TEXTO PROPORCIONADO:
%%

No aparenta ser un joven de 20 años, como si el deterioro de su cuerpo se adelantara a su verdadera edad. El 7 de enero fue su cumpleaños, su familia mandó hacer un pastel amarillo con la figura de la camiseta del club América, su equipo favorito.

A pesar de que sus ojos están abiertos sólo mira hacia arriba, al techo, quizá su mirada está puesta en la última imagen que vio la noche en que una bala atravesó su cerebro de lado a lado y cayó abatido, mientras que los policías de Iguala atacaban a estudiantes de la Escuela Normal de Ayotzinapa.

Su hermana Gloria, quien lo cuida en el hospital, checa los catéteres, los tubos, revisa que no se tapen; Aldo, mientras tanto, hace lo propio, lo suyo: de algún modo continúa en la resistencia, soportando los embates de agujas, sondas, tubos, una traqueotomía y el dolor en su cuerpo.

%%

Entradas de datos guardadas
%%

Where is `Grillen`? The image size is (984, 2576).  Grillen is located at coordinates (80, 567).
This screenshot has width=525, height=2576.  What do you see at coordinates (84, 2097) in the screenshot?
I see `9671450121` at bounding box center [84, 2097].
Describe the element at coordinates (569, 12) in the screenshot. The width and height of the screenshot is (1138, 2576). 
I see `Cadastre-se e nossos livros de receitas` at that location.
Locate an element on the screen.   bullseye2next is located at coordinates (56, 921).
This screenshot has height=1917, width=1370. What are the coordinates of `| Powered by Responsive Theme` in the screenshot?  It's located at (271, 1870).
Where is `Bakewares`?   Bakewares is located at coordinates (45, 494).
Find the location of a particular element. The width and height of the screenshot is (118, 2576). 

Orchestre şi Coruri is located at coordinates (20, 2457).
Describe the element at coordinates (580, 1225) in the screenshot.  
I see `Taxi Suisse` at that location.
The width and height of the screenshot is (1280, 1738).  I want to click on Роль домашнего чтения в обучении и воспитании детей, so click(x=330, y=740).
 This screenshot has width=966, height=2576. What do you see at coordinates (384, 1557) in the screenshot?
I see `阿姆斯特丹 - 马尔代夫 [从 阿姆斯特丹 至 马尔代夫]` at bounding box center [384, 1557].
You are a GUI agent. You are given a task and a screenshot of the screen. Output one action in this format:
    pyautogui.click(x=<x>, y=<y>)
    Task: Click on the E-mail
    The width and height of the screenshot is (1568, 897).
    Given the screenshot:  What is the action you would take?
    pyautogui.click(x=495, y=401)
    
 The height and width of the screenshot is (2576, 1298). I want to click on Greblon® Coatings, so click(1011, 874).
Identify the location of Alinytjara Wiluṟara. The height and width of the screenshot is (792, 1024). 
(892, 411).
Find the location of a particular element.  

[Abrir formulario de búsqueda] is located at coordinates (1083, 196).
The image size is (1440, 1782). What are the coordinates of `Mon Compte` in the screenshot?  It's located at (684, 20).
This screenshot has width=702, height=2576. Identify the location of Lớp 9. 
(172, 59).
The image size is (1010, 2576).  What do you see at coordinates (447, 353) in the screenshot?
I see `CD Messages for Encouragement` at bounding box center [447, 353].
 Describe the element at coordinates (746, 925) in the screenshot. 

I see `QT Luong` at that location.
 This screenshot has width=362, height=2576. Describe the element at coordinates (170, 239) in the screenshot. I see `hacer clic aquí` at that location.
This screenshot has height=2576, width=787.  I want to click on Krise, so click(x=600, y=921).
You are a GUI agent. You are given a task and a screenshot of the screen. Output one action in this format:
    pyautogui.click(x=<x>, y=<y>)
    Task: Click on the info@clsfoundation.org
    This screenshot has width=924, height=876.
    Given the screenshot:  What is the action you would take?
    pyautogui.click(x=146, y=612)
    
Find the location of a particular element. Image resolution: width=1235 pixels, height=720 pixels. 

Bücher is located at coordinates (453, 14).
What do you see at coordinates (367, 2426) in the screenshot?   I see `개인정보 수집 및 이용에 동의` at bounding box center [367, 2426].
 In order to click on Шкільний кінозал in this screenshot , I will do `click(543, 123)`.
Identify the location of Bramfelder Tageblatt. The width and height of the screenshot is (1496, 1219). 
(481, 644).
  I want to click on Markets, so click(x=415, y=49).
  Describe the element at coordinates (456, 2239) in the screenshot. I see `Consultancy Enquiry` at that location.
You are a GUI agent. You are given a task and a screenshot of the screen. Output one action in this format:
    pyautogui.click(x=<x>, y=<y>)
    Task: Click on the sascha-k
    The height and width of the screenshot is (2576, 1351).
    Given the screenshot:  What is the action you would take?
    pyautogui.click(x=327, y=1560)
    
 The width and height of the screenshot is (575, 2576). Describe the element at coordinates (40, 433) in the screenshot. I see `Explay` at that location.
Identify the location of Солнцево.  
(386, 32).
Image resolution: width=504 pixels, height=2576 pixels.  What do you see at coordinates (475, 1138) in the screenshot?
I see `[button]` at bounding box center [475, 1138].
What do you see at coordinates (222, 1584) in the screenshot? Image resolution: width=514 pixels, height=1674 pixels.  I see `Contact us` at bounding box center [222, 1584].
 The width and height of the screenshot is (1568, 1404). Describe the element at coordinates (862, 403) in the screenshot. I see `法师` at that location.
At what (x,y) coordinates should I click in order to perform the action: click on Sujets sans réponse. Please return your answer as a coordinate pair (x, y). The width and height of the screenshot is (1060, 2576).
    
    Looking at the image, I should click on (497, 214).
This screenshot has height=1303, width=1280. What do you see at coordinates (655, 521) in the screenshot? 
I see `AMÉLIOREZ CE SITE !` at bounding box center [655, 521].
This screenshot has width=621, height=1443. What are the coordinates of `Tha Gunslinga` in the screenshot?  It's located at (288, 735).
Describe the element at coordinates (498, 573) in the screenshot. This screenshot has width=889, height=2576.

%%

CONSIGNA DE TRABAJO: En el texto sobre Aldo, ¿de qué color era el pastel que su familia mandó hacer para su cumpleaños?

RESOLUCIÓN: Amarillo, con la figura de la camiseta del club América.